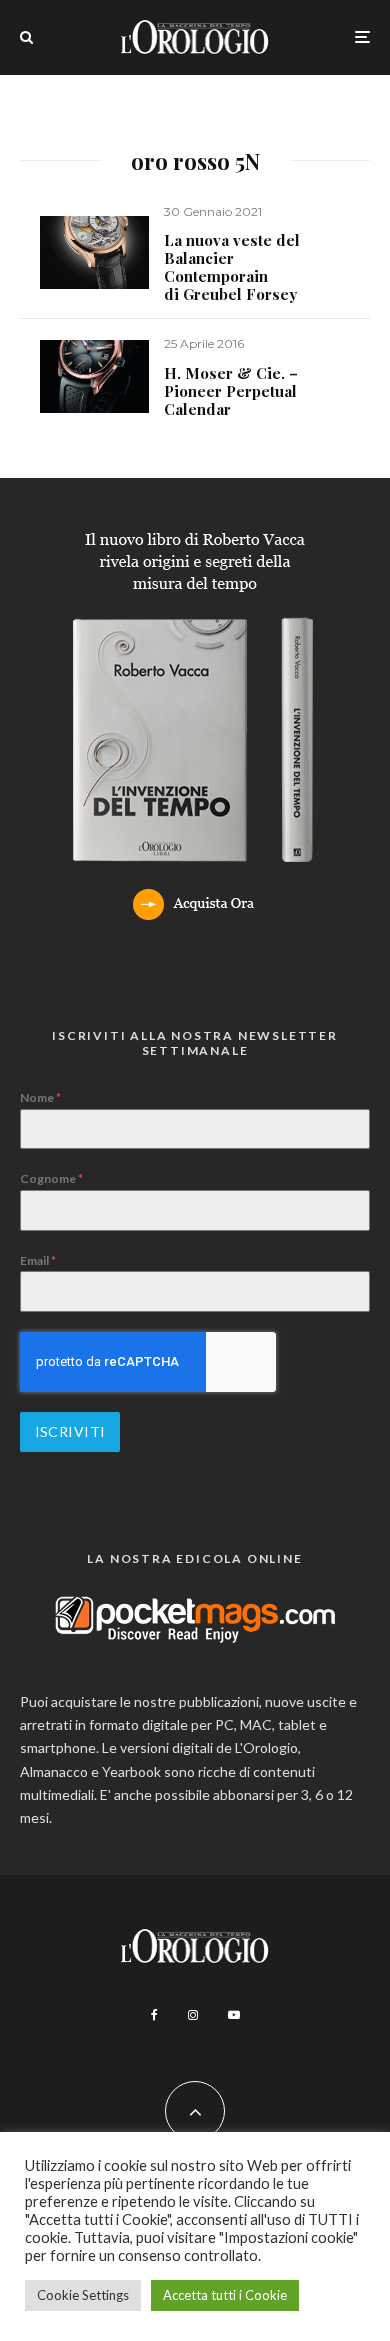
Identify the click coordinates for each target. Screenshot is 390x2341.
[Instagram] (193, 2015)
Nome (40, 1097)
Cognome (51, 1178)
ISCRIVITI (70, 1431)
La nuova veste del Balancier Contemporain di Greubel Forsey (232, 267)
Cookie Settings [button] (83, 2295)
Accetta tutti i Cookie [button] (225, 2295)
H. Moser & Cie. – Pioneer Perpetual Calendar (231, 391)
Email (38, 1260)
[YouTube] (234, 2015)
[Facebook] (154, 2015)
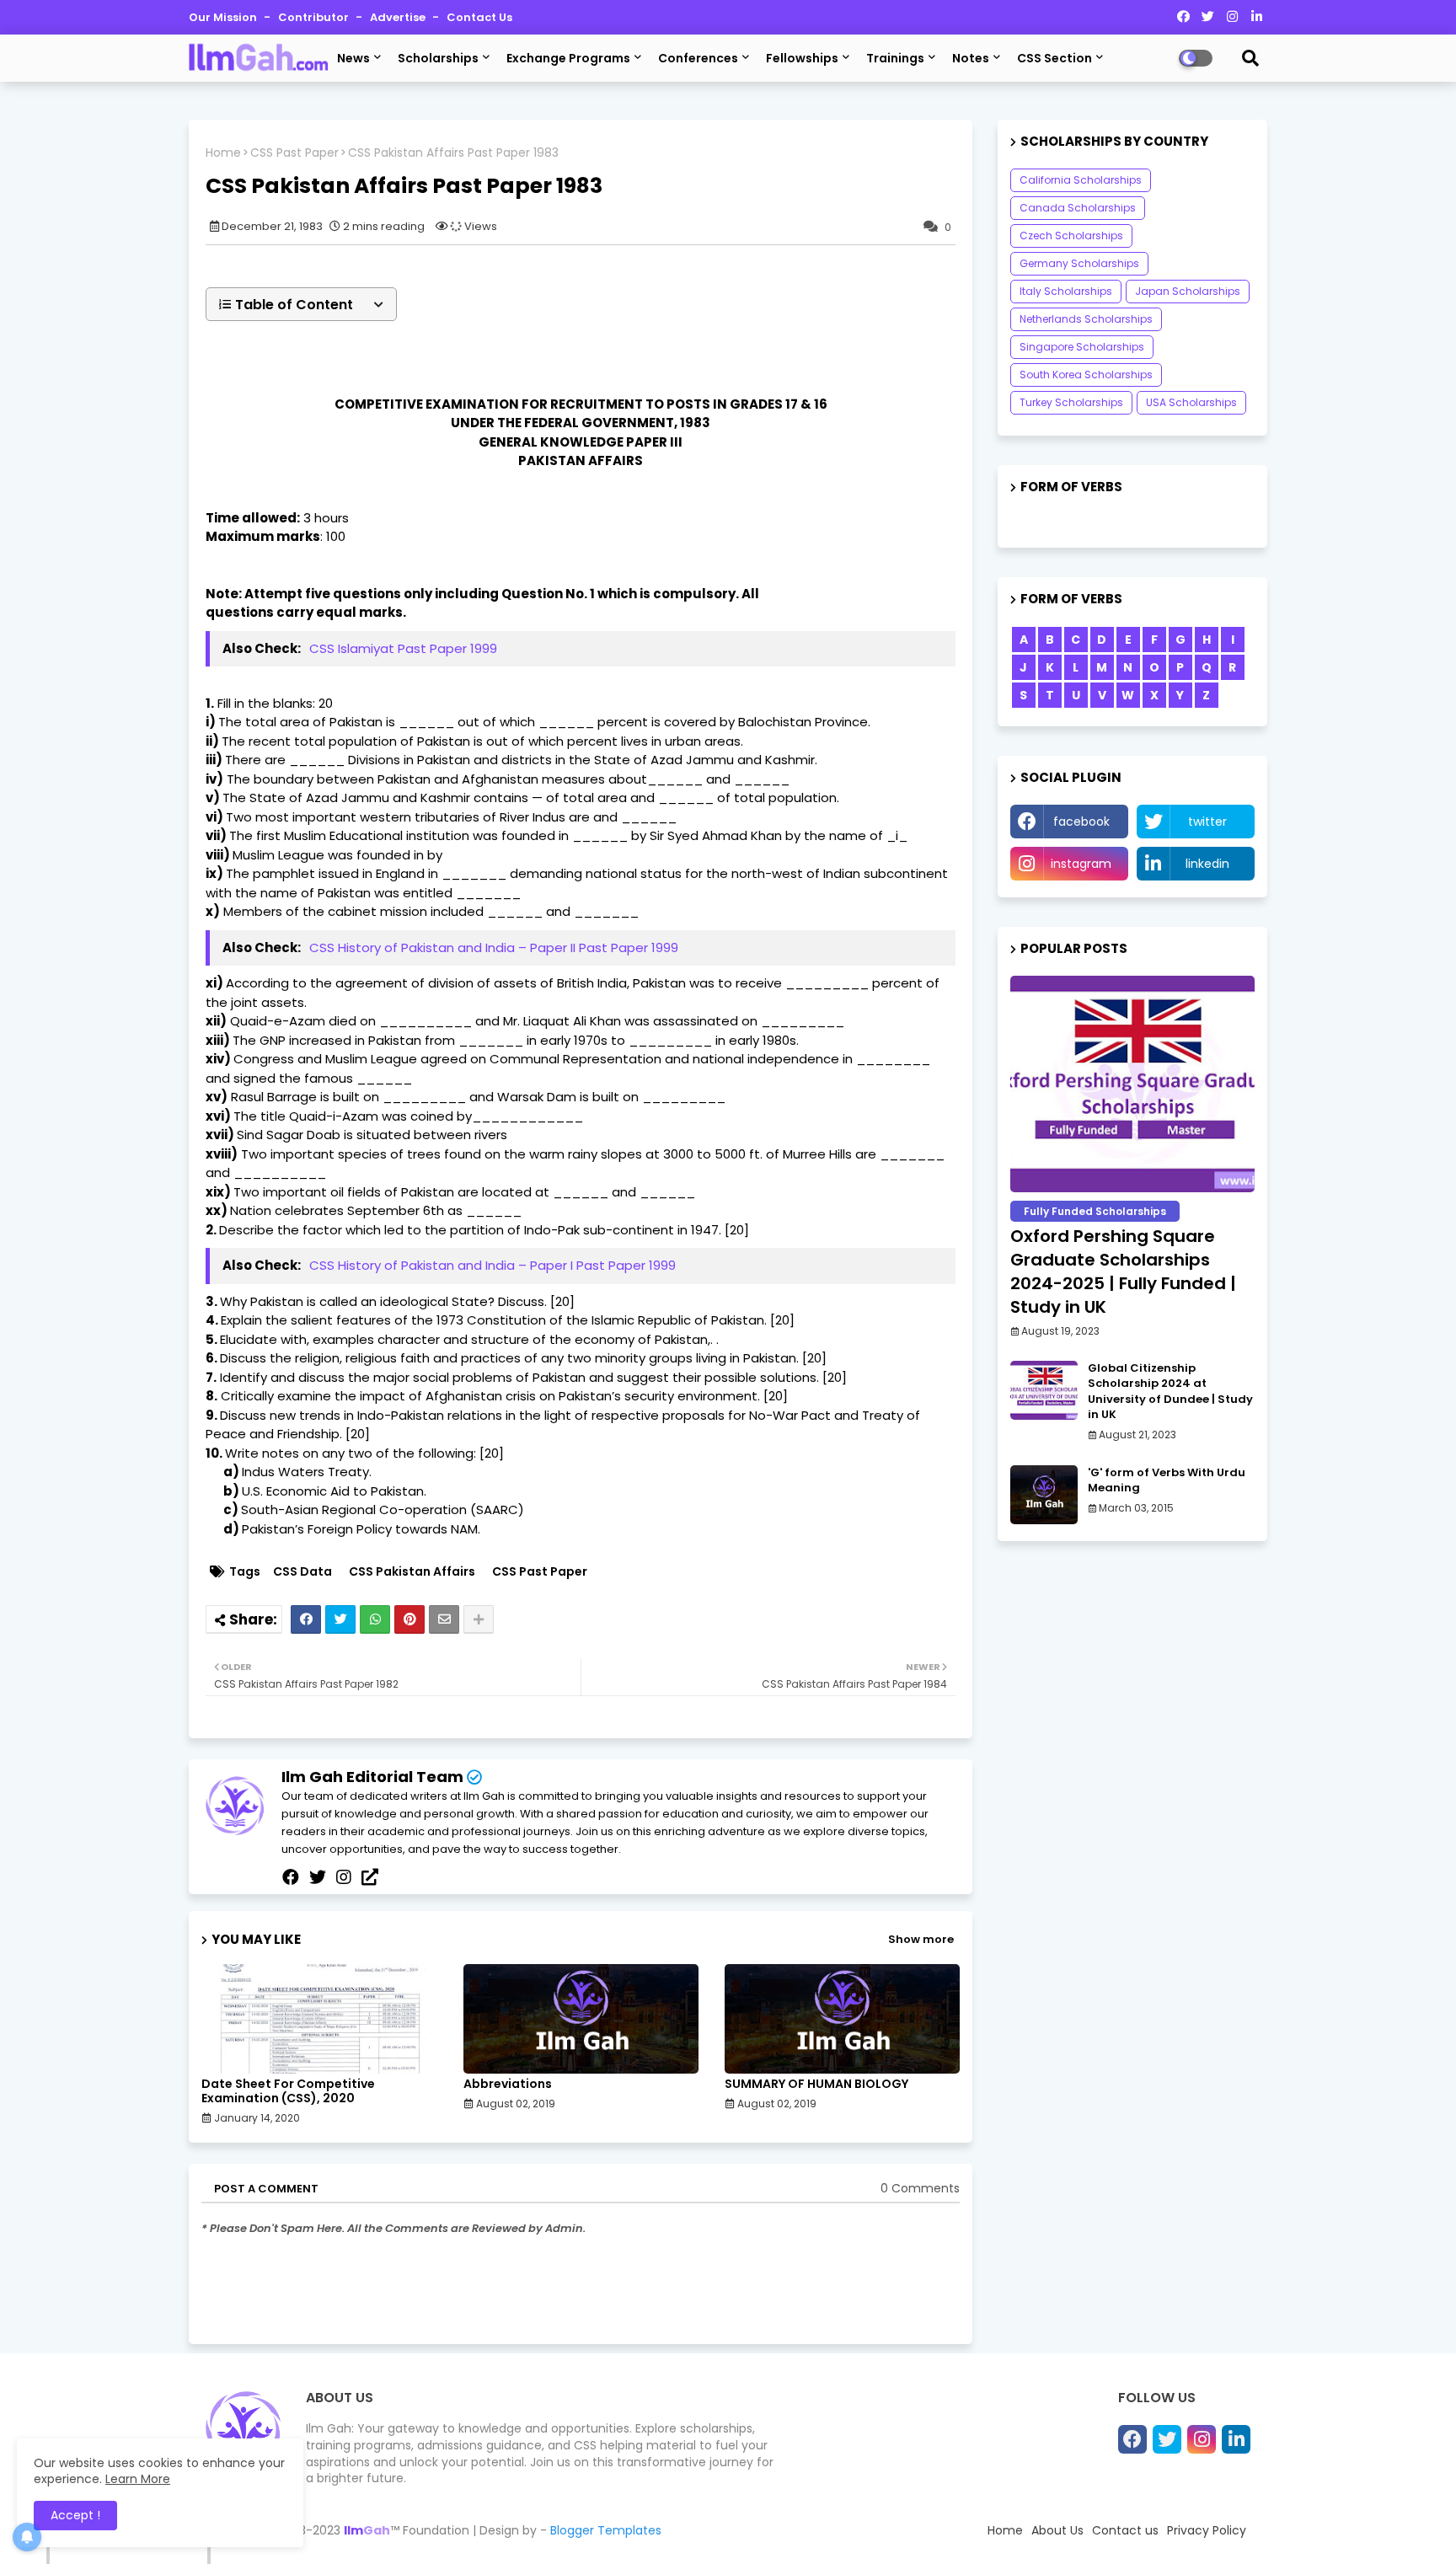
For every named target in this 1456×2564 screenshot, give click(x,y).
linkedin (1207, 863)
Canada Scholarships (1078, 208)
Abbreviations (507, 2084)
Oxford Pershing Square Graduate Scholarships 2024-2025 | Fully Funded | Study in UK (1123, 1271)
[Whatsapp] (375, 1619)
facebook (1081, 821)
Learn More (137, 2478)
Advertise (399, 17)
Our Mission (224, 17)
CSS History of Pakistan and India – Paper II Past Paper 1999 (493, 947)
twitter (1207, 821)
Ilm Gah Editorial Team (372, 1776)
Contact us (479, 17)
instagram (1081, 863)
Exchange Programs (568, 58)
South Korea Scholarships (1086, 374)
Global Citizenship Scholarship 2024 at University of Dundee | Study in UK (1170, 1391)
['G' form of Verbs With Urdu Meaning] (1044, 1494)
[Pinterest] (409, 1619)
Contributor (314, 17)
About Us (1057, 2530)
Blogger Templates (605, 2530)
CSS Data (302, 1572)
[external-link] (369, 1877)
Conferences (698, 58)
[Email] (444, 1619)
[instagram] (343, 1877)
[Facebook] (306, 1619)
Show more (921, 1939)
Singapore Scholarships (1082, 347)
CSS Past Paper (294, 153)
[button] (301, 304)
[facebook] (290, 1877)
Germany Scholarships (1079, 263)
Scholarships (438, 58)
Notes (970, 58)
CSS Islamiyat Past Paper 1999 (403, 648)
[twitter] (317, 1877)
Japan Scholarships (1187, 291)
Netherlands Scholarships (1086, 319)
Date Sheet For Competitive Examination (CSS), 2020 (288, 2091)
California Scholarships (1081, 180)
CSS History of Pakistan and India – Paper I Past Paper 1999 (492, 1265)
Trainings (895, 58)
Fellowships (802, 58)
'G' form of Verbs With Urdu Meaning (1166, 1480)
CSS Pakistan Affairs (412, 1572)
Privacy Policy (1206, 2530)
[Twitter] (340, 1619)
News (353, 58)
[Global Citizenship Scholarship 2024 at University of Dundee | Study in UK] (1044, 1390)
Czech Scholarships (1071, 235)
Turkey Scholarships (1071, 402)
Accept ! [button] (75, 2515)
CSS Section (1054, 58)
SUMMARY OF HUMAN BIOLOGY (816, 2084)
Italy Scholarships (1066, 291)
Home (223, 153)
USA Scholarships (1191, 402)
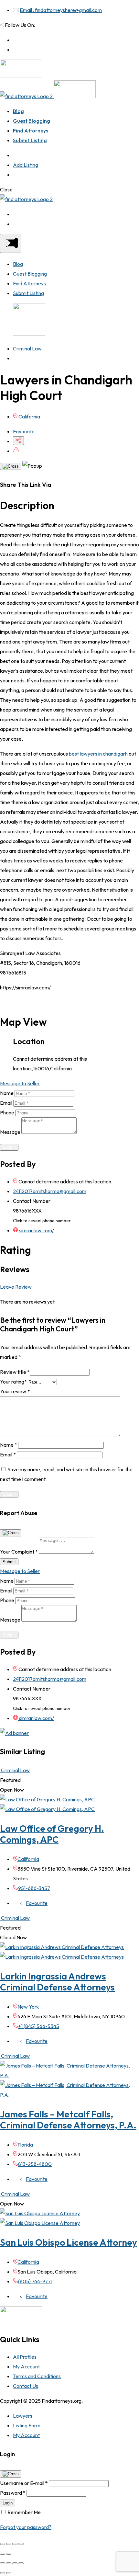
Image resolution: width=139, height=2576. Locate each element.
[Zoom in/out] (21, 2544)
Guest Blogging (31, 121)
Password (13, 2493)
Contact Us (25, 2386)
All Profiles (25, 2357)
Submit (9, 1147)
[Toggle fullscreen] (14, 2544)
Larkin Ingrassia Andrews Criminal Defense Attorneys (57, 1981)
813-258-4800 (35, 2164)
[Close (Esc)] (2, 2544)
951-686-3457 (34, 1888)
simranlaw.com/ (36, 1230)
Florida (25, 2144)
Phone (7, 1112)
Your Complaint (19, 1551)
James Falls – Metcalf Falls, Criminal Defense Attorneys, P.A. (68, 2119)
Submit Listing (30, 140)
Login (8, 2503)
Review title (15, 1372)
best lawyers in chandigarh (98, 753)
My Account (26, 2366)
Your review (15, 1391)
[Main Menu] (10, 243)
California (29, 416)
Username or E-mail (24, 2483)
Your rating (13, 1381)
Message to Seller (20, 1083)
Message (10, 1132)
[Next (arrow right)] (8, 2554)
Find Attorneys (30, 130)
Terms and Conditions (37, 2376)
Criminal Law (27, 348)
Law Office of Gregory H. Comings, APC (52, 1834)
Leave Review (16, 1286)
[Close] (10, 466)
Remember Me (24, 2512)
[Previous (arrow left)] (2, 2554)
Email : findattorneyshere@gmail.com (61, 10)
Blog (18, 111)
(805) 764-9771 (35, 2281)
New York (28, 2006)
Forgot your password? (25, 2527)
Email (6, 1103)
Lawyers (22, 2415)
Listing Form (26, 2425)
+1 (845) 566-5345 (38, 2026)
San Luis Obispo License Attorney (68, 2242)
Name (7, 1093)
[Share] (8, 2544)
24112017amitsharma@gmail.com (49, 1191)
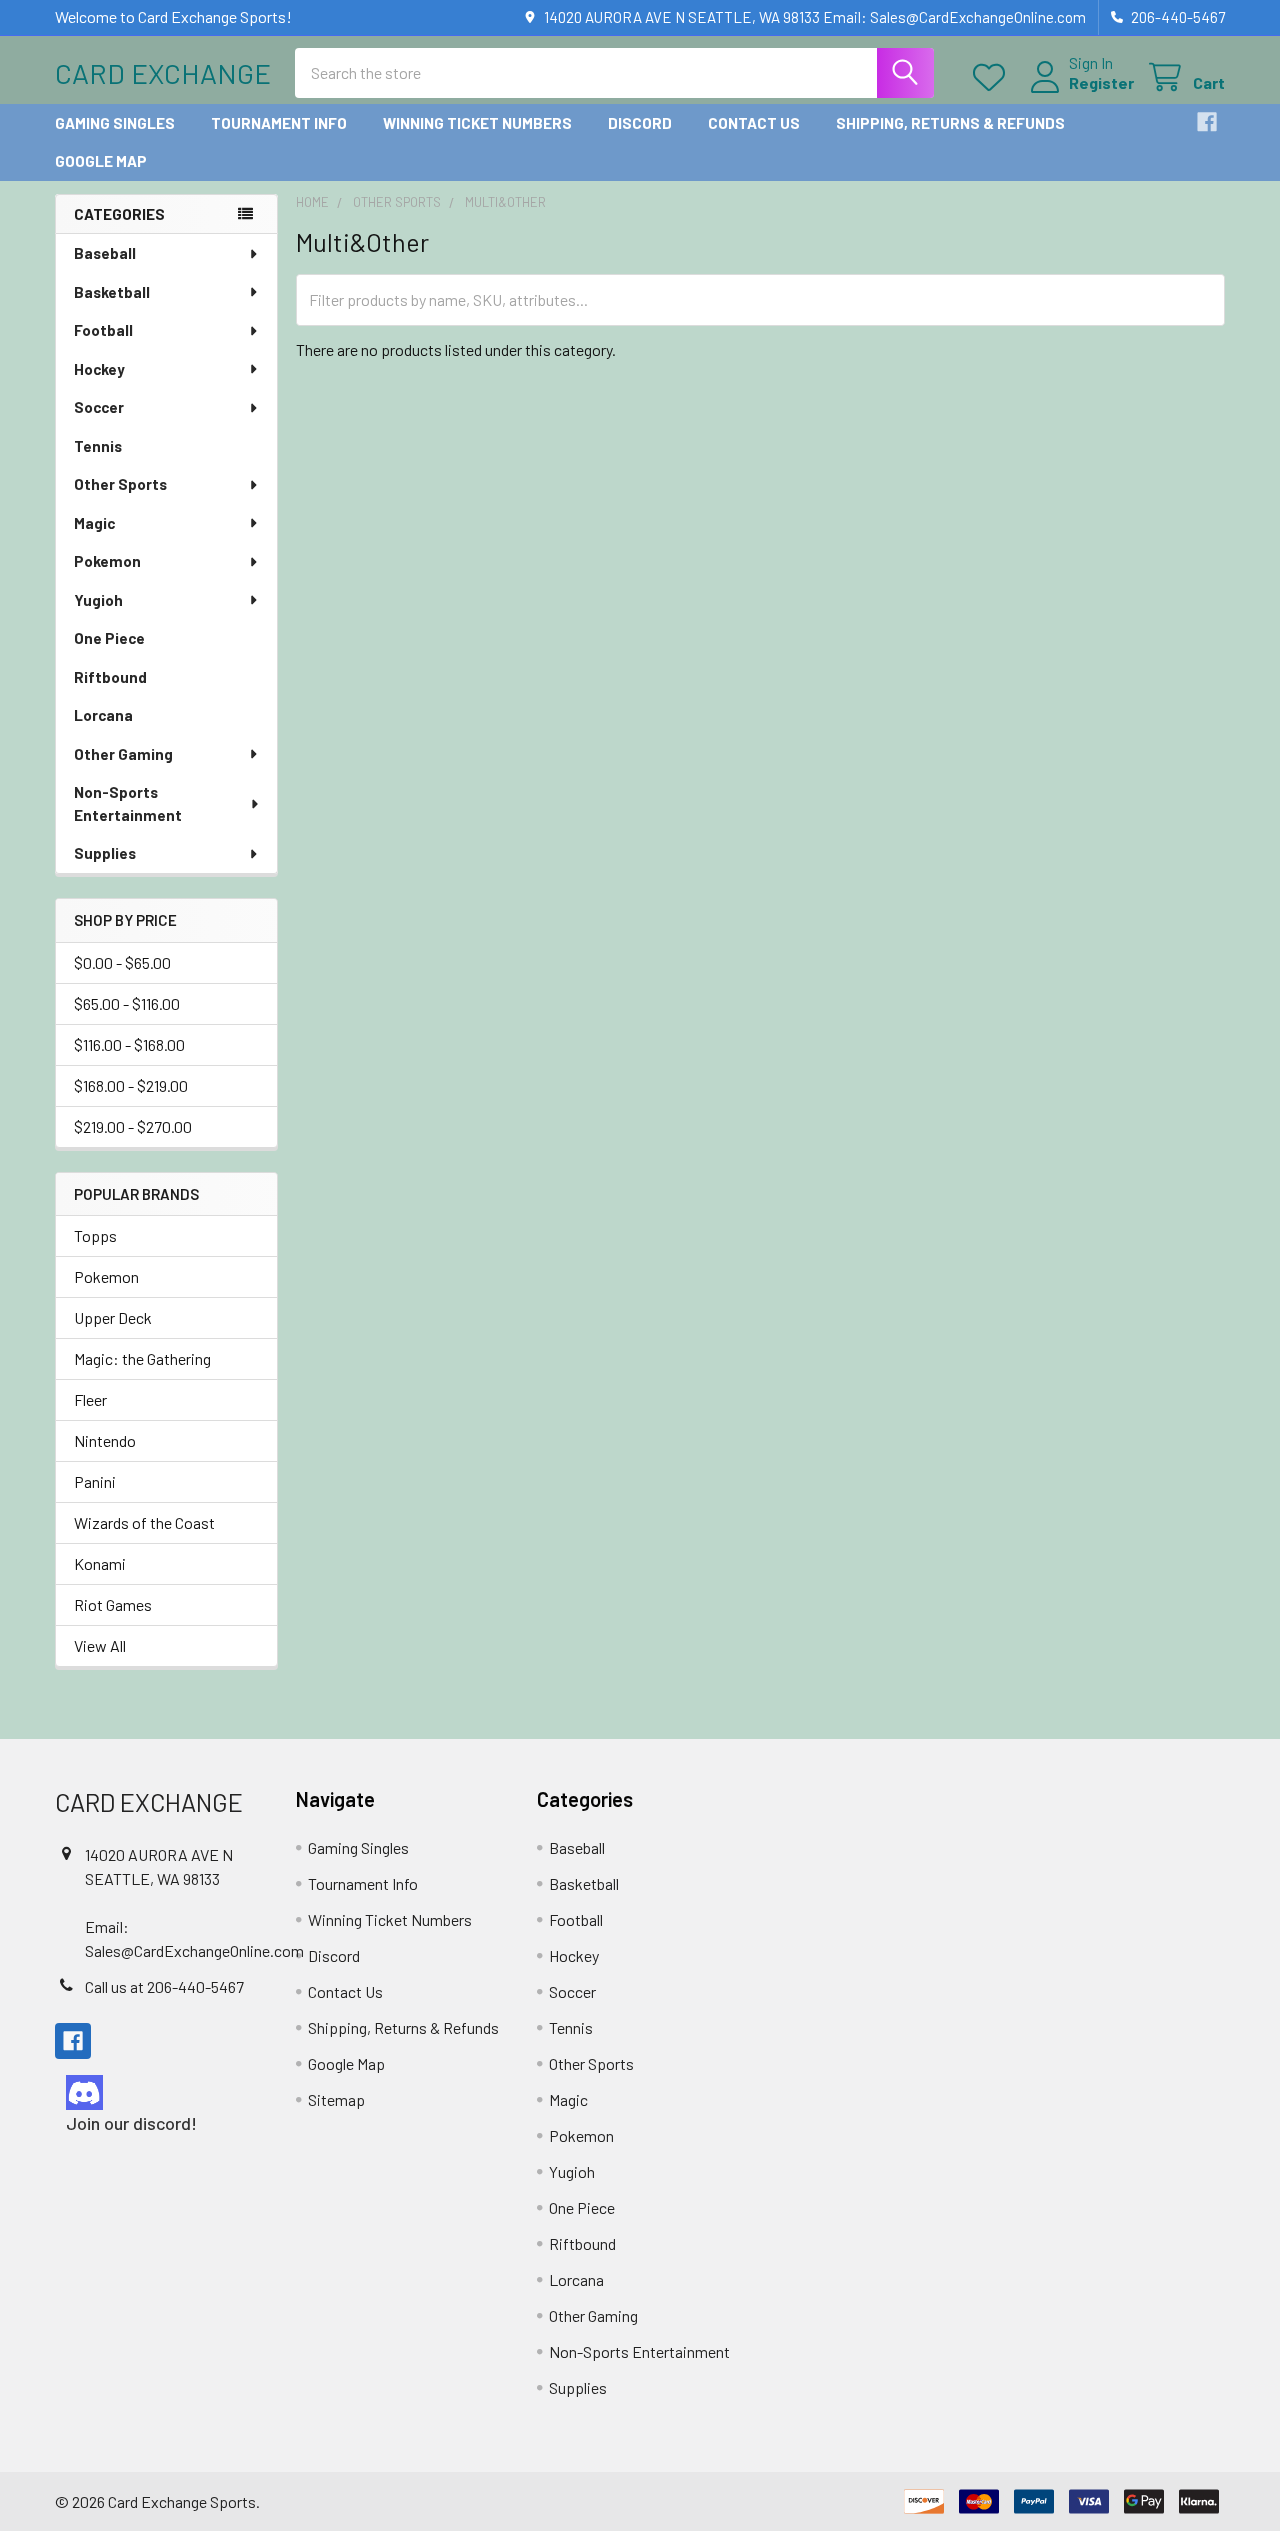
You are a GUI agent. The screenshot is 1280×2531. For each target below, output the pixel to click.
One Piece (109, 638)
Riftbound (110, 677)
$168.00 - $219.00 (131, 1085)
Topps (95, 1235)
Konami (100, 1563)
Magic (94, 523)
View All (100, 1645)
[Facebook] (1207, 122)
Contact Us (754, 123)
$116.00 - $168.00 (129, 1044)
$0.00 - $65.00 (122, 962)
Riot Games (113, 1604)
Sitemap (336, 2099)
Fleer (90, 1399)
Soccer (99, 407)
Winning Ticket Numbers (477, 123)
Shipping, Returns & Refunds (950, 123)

* Your objective
No picture is to be printed. Output exactly the lines above from the line containing "Nome (40, 1097)" through the line containing "Conferences (698, 58)".

* Solved exercise
Nome (40, 1097)
Cognome (51, 1178)
ISCRIVITI (70, 1431)
La nuova veste del Balancier Contemporain di Greubel Forsey (232, 267)
Cookie Settings [button] (83, 2295)
Accetta tutti i Cookie [button] (225, 2295)
H. Moser & Cie. – Pioneer Perpetual Calendar (231, 391)
Email (38, 1260)
[YouTube] (234, 2015)
[Facebook] (154, 2015)
For every named target in this 1456×2564 screenshot, give click(x,y).
linkedin (1207, 863)
Canada Scholarships (1078, 208)
Abbreviations (507, 2084)
Oxford Pershing Square Graduate Scholarships 2024-2025 | Fully Funded | Study in UK (1123, 1271)
[Whatsapp] (375, 1619)
facebook (1081, 821)
Learn More (137, 2478)
Advertise (399, 17)
Our Mission (224, 17)
CSS History of Pakistan and India – Paper II Past Paper 1999 (493, 947)
twitter (1207, 821)
Ilm Gah Editorial Team (372, 1776)
Contact us (479, 17)
instagram (1081, 863)
Exchange Programs (568, 58)
South Korea Scholarships (1086, 374)
Global Citizenship Scholarship 2024 at University of Dundee | Study in UK (1170, 1391)
['G' form of Verbs With Urdu Meaning] (1044, 1494)
[Pinterest] (409, 1619)
Contributor (314, 17)
About Us (1057, 2530)
Blogger Templates (605, 2530)
CSS Data (302, 1572)
[external-link] (369, 1877)
Conferences (698, 58)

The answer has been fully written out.